En plus des établissements charitables et religieux, on peut reconnaître sur le plan l’emplacement du siège de la Manufacture Royale d’Armes (1764), à l’Ouest de la place Chavanelle. Les ateliers de fabrications sont dispersés à la fois dans la ville et sur les berges du Furan en amont (les Rives, les Molières, …).

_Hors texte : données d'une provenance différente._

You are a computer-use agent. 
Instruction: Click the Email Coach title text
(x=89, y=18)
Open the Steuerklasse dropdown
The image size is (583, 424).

C’est dans les faubourgs que ce sont développées les activités artisanales : fabrication des armes, travail du métal et de la soie, ébauche d’une exploitation du charbon. Cette prolifération concentre alors une population de près de 20.000 âmes.

 

L’écluse des Ursules (Furan)
Huile sur toile – Jean Seillon (1822-1904) – Collection Musées de St-Etienne
Au fond, la place du Peuple. L’observateur est placé au niveau de l’actuel Cours Victor-Hugo

Une ville corsetée par les institutions de l’Ancien régime

La ville n’en est pas moins confrontée à des problèmes cruciaux. Il s’agit tout particulièrement de l’occupation des sols de la vallée du Furan par les institutions religieuses. Celle-ci qui condamne la ville à s’étirer d’Est en Ouest. Or seuls le Nord et le Sud offraient de vastes terrains à peu près plats qui permettraient une extension plus harmonieuse.

Saint-Etienne poursuivit son essor au XVIIIe siècle. En 1722, on créa une Académie de musique et, en 1761, une société savante. Les rares poètes de la ville exprimèrent, comme aux siècles précédents, la mentalité, l’humour stéphanois, l’âme de la cité du travail. Les couplets de « La basane » (le tablier des forgerons), entre autres, décrivant « le sort malheureux » des pauvres gens, étaient encore chantés au début du XXe siècle.

Saint-Etienne exporta ses produits dans toute la France, en Europe et profita du développement du commerce colonial. L’exploitation du charbon commençait à attiser les convoitises.

La fin de l’Ancien régime se caractérise par une modification importante du contexte économique et social : introduction du métier à tisser automatisé dit « à la Zurichoise », construction du banc d’épreuve des canons de fusil. Il y eut aussi la méthode de l’abbé Poidebard, artiste-mécanicien, pour quadrupler le rendement de la force motrice hydraulique dans les ateliers. 

Cet ensemble préfigure le décollement économique du début du XIXe siècle. Pourtant, dans les années 1770, les industries métallurgiques ont subi de graves problèmes d’approvisionnement. Le prix du fer a augmenté de 40 % en quelques années. La stagnation du commerce  et la pénurie de la soie en 1787 provoquèrent de nombreuses faillites.

La ville gardait ses traits caractéristiques : absence d’une grande bourgeoisie financière et d’une noblesse. Pour tous, Saint-Etienne était la ville des artisans, cité enfumée, peu attractive sinon méprisée. Administrativement et politiquement, Saint-Etienne, seconde ville de la Généralité de Lyon, resta dépendante de Montbrison et de Lyon.